Но прежде чем произвести что бы то ни было, разве не нужно почувствовать потребность в данном предмете? Что, как не необходимость, заставило прежде всего человека охотиться, разводить скот, обрабатывать землю, выделывать орудия, а позднее — изобретать и строить машины? И чем, как не изучением потребностей, должно было бы руководствоваться производство? Было бы поэтому по меньшей мере одинаково логично начать именно с того, что побуждает человека работать, а затем уже перейти к рассмотрению средства удовлетворения потребностей посредством производства.
Именно так мы и делаем. Но оказывается, что как только мы посмотрим на политическую экономию с этой точки зрения, она принимает совершенно иной вид. Из простого описания фактов она превращается в настоящую науку, стоящую наравне с физиологией, — науку, которую можно определить как изучение потребностей человечества и средств удовлетворения их с наименьшей бесполезной потерей человеческих сил. Ее следовало бы назвать физиологией общества. Она является параллелью физиологии животных и растений, которая точно так же рассматривает потребности растения или животного и наиболее выгодные способы их удовлетворения. В ряду общественных наук экономия человеческих обществ занимает, таким образом, место, на котором в ряду наук о жизни (биологических) стоит физиология живых существ.
Мы говорим: <Вот перед нами люди, соединившиеся в общество. Хижина дикаря перестала их удовлетворять, и они требуют прочного и более или менее удобного дома. И вот мы хотим знать, может ли при данном состоянии производительности человеческого труда каждый из них иметь свой дом? А если нет, то что именно мешает этому?> Но раз мы поставим такой вопрос, мы сейчас же увидим, что всякая европейская семья вполне могла бы обладать небольшим удобным домом вроде тех, которые строятся для рабочих в Англии, в Бельгии, в Америке, или же соответственной квартирой. Известного и сравнительно небольшого числа рабочих дней было бы вполне достаточно для того, чтобы построить для семьи в семь или восемь человек хорошенький домик, где было бы много воздуха и света, удобно расположенный, здоровый и освещенный газом.

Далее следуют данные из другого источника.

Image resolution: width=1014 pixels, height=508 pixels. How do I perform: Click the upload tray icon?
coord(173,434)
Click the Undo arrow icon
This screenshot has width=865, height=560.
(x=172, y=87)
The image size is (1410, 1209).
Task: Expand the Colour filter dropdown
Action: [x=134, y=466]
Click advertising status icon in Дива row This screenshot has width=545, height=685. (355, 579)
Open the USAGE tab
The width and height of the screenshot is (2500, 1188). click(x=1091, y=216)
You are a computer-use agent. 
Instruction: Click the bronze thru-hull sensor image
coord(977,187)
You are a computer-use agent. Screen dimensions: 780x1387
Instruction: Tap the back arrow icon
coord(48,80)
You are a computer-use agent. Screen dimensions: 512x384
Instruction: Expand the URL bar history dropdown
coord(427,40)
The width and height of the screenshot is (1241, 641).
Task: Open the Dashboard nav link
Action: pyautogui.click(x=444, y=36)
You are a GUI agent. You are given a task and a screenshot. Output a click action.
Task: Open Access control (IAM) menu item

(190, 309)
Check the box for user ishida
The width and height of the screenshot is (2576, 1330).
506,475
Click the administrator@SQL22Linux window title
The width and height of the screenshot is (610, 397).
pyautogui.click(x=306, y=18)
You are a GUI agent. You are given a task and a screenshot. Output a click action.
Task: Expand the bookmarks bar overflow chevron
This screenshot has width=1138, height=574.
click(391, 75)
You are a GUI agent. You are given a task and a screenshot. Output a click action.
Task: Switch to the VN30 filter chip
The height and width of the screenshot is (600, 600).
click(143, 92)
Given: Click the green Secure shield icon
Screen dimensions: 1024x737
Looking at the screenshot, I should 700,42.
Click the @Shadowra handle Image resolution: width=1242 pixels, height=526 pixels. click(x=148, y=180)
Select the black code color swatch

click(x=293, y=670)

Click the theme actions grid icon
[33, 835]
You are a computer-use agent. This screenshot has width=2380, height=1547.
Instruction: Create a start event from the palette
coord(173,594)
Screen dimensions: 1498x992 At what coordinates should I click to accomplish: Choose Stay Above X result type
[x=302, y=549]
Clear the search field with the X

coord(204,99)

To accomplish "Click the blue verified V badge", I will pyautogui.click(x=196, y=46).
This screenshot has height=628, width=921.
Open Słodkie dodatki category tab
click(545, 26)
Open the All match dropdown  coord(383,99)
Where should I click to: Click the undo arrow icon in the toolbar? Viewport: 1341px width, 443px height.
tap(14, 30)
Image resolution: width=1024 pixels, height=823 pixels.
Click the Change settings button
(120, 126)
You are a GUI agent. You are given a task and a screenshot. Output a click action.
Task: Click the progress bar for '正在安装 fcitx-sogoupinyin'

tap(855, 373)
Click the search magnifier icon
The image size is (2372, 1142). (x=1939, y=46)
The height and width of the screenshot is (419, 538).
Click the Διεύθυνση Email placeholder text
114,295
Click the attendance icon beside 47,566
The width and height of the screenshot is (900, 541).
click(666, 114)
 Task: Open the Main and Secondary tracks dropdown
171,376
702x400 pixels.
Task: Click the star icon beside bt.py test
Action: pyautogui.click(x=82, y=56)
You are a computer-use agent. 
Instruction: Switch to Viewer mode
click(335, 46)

Между тем девять десятых европейцев никогда не жили в здоровом помещении, потому что всегда человек из народа работал изо дня в день и почти без перерыва, и все — для удовлетворения потребностей правящих классов. Никогда не имел он ни времени, ни денег, чтобы выстроить или заказать себе этот желанный домик. И до тех пор пока современные условия не изменятся, у него никогда не будет дома, и всегда он будет жить в какой–нибудь трущобе.
55
Изречение <разрушая, создам> Прудон взял из Моисеева <Пятикнижия> Теперь, когда мы видим из опыта, как трудно бывает <создавать> заранее не обдумавши весьма тщательно на основании изучения общественной жизни, что и как мы хотим создать, — приходится отказаться от изречения предполагаемого творца и хозяина природы, и сказать - <создавая, разрушу!>
К.. неточен <Destruam et aedificabo>-<Разрушу и воздвигну> (Я разрушу храм сей рукотворный, и за три дня воздвигну другой, нерукотворный. — Марк: 1458). Это изречение использовалось Прудоном в качестве эпиграфа к работе <Система экономических противоречий, или Философия нищеты> (1846).